À part pour l’Halloween, Catherine Dorion refusait de se déguiser en députée modèle. Elle préférait le coton ouaté au tailleur. Elle participait à un spectacle, mais tenait à conserver le choix des costumes.

Louis-Philippe Boulianne l’a défendue, lui aussi. Systématiquement, pendant quatre ans, il l’a protégée des solidaires exaspérés par ses aventures médiatiques, a-t-il confié sur X.

Au début, il partageait avec Catherine Dorion un « mépris profond de l’Assemblée nationale ». Mais ce point de vue « puéril et enfantin » a changé, à force de voir les députés de son parti passer « des centaines d’heures à tirer des projets de loi vers la gauche ».

Il arrive en effet que les députés de l’opposition parviennent à faire adopter des amendements qui améliorent réellement la vie des Québécois ordinaires. Pour ça, ils doivent travailler dans l’ombre, loin des kodaks. Catherine Dorion, elle, cherchait constamment la lumière.

L’un des rares passages où l’ancienne députée fait preuve de mansuétude à l’égard de ses collègues décrit sa propre sortie de scène, triomphale.

Elle s’apprête à poser une dernière question quand des applaudissements retentissent dans un coin du Salon bleu. « Et puis tout le monde emboîte le pas, écrit-elle.
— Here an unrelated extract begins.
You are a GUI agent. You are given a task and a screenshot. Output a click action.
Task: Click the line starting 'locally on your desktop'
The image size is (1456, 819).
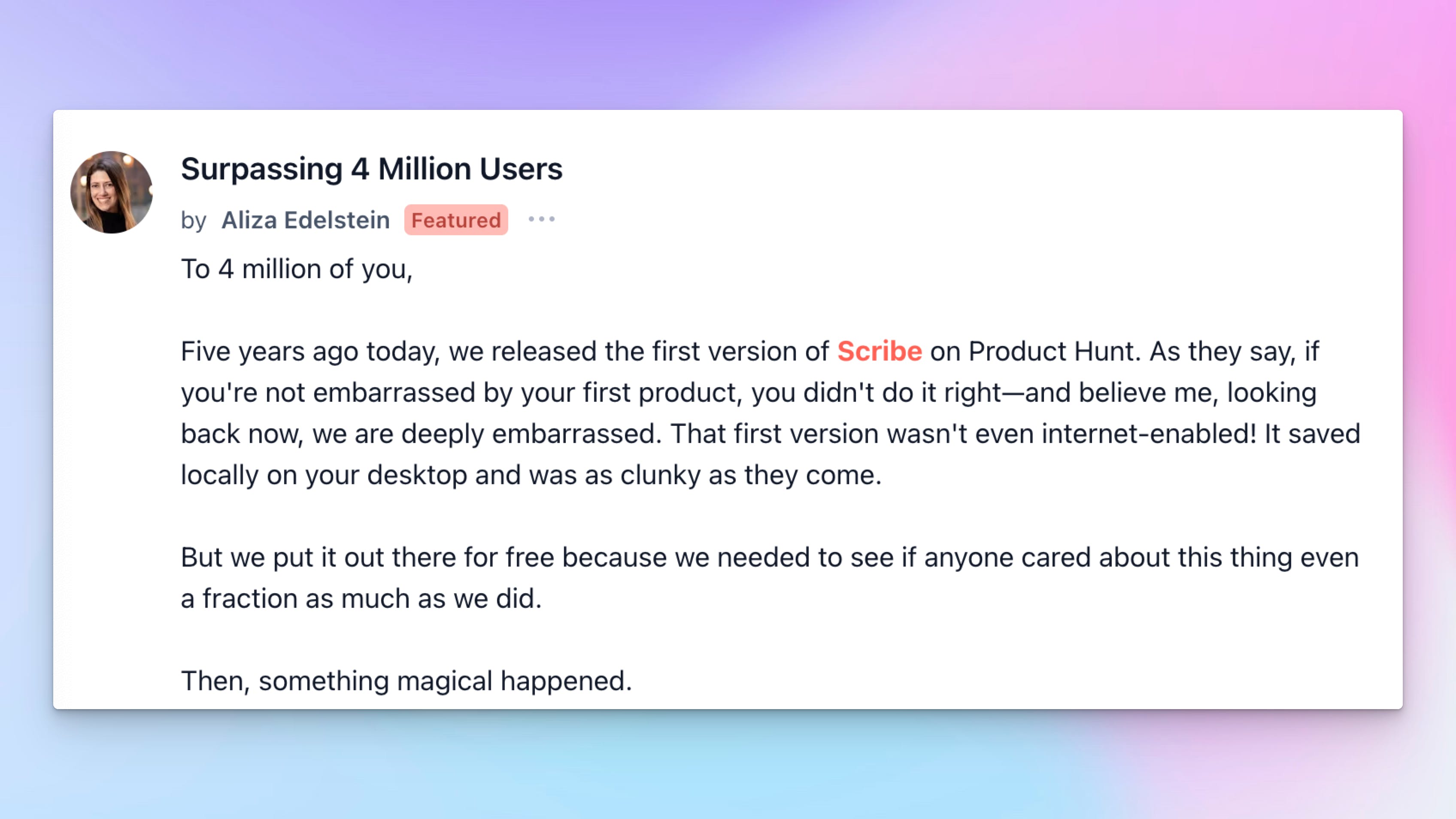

En face, ils se lèvent d’un bloc, ils continuent à applaudir, dix-sept longues secondes de douceur inattendue dans cette grande salle austère. C’est spontané, rien de protocolaire. Un moment sincère, un cadeau de départ. Pour moi. Qui me va droit au cœur. Je ne vois plus des partis, des députés, des ministres, des riches, des “politiciens à gogo”. Je vois des papas, des grands-mamans, du monde ordinaire qui, par d’étranges concours de circonstances, se sont retrouvés là, mais qui, tous, peuvent être touchés et vouloir toucher à leur tour. »

Ironie du sort, ce n’est qu’au moment de la quitter que Catherine Dorion semble avoir compris que la politique, après tout, n’était pas juste un gros show cynique.